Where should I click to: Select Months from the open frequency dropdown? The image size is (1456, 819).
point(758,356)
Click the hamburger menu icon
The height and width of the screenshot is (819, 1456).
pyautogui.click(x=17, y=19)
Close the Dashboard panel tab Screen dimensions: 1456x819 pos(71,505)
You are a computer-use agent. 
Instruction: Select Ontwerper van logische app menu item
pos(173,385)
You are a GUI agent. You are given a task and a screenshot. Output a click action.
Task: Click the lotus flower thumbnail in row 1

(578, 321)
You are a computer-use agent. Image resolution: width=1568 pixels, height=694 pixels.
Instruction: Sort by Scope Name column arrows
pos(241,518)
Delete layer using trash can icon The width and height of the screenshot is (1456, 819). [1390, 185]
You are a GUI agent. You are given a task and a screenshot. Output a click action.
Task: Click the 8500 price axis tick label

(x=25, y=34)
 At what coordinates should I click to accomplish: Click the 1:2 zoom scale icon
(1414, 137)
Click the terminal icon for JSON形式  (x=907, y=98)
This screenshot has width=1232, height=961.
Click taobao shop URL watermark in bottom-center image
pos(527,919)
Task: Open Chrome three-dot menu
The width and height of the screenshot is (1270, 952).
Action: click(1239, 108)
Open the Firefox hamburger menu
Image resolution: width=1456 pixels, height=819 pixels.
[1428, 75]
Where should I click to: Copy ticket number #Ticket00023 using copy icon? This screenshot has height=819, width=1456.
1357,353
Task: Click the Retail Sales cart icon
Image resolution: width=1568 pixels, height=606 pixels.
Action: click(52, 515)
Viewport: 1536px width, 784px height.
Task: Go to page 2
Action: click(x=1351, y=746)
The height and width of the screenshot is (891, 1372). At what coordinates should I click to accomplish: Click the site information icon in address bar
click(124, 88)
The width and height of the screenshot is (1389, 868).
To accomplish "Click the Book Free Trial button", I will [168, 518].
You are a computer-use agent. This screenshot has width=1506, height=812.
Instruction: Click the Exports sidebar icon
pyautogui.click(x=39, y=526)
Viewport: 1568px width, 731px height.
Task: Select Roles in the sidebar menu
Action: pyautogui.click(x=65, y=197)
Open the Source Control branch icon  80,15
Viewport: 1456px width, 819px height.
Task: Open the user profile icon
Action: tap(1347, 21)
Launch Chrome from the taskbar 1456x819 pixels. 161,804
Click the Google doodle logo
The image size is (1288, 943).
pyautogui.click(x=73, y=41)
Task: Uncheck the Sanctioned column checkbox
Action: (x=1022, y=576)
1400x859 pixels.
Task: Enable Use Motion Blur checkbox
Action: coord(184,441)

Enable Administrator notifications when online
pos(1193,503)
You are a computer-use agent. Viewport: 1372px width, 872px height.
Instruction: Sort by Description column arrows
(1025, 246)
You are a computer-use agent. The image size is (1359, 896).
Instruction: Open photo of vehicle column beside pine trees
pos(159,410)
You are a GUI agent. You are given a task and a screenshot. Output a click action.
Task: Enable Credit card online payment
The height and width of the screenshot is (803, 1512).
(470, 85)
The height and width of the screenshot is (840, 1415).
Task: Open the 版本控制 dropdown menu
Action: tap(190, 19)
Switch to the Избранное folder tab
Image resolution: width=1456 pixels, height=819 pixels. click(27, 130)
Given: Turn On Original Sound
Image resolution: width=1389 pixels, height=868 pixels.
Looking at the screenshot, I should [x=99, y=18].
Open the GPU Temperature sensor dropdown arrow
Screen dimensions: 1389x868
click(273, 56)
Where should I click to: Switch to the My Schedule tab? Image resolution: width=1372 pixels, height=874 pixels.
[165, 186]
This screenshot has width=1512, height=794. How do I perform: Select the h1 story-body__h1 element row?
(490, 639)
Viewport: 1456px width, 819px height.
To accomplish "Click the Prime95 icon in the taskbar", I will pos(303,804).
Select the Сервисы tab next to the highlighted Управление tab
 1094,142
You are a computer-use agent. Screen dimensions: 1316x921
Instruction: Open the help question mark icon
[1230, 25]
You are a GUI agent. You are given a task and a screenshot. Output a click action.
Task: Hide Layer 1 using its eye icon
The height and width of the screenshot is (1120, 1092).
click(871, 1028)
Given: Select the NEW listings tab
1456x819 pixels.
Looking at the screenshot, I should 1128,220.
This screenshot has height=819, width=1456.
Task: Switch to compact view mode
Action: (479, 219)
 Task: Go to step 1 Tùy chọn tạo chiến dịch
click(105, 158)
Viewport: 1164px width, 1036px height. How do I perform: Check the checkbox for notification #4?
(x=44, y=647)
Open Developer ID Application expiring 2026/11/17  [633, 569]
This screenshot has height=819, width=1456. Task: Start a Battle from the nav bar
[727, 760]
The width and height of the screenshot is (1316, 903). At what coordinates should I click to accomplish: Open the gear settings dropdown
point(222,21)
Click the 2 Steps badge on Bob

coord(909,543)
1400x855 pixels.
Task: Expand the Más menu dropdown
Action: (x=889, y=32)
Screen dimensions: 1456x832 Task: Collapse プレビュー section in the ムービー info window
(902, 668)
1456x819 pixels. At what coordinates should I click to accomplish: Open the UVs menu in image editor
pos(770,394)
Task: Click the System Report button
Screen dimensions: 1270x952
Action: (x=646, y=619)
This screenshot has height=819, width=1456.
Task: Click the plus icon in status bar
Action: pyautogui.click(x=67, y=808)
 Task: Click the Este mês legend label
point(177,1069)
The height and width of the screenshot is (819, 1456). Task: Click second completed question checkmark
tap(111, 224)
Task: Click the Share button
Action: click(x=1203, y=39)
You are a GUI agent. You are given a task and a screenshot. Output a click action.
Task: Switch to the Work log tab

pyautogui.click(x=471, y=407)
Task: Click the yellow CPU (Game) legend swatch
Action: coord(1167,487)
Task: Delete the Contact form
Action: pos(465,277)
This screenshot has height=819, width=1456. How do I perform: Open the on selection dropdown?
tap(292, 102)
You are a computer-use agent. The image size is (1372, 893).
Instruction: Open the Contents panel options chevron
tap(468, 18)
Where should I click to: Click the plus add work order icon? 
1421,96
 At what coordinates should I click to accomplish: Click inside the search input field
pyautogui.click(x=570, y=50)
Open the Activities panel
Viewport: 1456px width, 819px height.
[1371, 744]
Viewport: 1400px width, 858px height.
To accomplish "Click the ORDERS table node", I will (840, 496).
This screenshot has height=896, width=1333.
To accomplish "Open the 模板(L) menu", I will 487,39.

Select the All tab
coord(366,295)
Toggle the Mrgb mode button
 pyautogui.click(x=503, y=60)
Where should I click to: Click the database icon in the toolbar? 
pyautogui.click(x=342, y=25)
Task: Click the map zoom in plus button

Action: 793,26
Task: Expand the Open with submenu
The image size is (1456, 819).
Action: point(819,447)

· · · · ·

Exercise aim
Search the entries for the word "Chrome", then gather every line that has it.

Solved problem
Task: Open Chrome three-dot menu
Launch Chrome from the taskbar 1456x819 pixels. 161,804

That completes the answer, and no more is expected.